Plate with a small piece of broccoli
Health + Wellness,  Lifestyle

Why Starving Your Way to a Size Zero is Not Helping You

“Maybe, if I don’t eat for one month straight, I could totally rock that bodycon dress at the party”. 

We’ve all been there, haven’t we? Starving our way to a perfect fit every now and then, believing that not eating for long hours is the fastest way to lose that extra inch. Well, sure–it might be. But it is also the fastest way to disturb your body’s metabolism–which could lead to something worse. 

Nourishment is a complex mechanism, which involves much more than just eating food. It is a combination of your psychological state, situational conditions, and biochemical signals being sent from your brain to your body and vice versa. It involves both hunger and appetite. Yes–they are not the same thing! Hunger is the physical need for food, whereas appetite is the general desire for food. 

When we starve for a considerably long time, the body adapts itself to fulfill its energy requirements with less and less food and adjusts its metabolic rate accordingly. To be precise, continuous starvation slows down our body’s Basal Metabolic Rate (BMR). With a slowed BMR, whenever we switch to our normal diet again or consume an increased amount of carbohydrates, even for a few days, our body tends to store the excess energy in different forms, which include the fatty deposits throughout our body along with extra glycogen stored in our liver. So basically, we are not only defying the very purpose for which we started our dieting but also stressing our other organs as well.

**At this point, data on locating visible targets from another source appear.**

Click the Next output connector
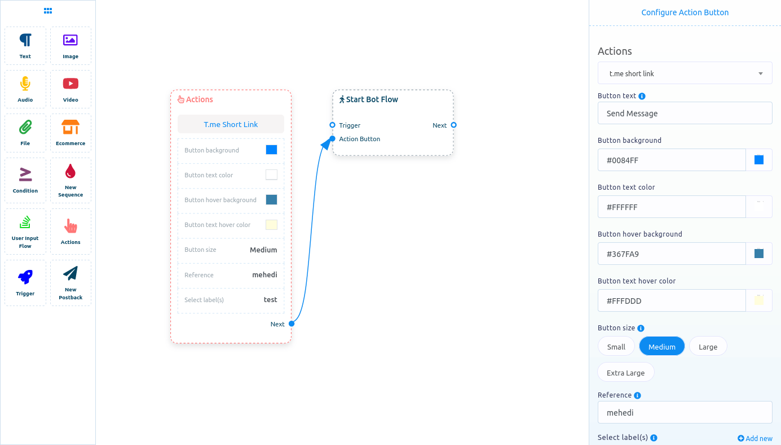pos(291,324)
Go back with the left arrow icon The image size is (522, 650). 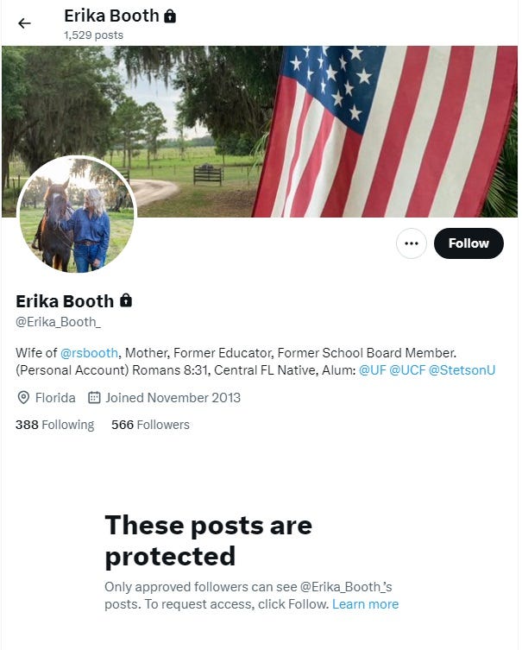[24, 23]
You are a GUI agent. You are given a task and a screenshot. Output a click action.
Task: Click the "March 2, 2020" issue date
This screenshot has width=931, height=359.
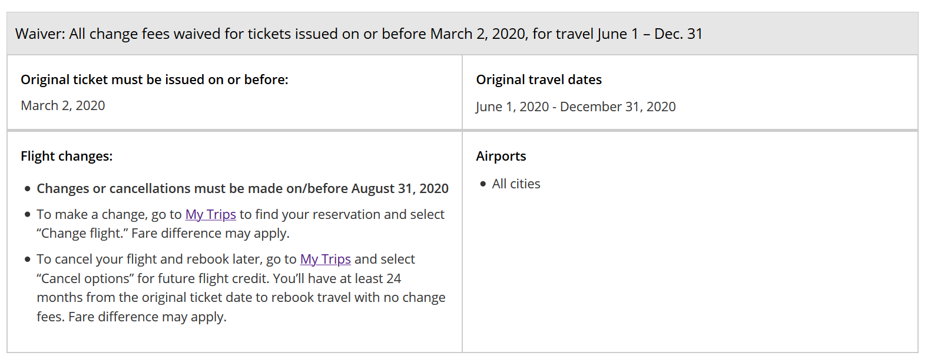point(63,106)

Angry woman biting a measuring tape
Photo by Nensuria/Freepik

Everyone is aware of how trauma, anxiety and emotional stress can cause eating disorders in people. It’s basically the disturbed stability of our mind overriding our feeling of ‘fullness’. But what we are missing is how the instability of our diet can cause emotional stress and anxiety in return. Forcing our body to meet its requirements without providing it with what it needs, messes with the biochemical signals being sent from the gut to the brain; resulting in an agitated and anxious state of mind. 

It will be safe for me to state at this moment that starvation not only deprives your body of its immediate needs but also triggers your brain to develop unhealthy eating patterns–leaving you in a never-ending loop of unhealthy body and mind. Understanding what it’s like to worry about our body, or how we want to look in a particular dress, I must add that adopting unhealthy practices for immediate and short-term goals should never be an option. Eat well, stay healthy, and did I forget to tell you that you would look absolutely amazing in absolutely any dress?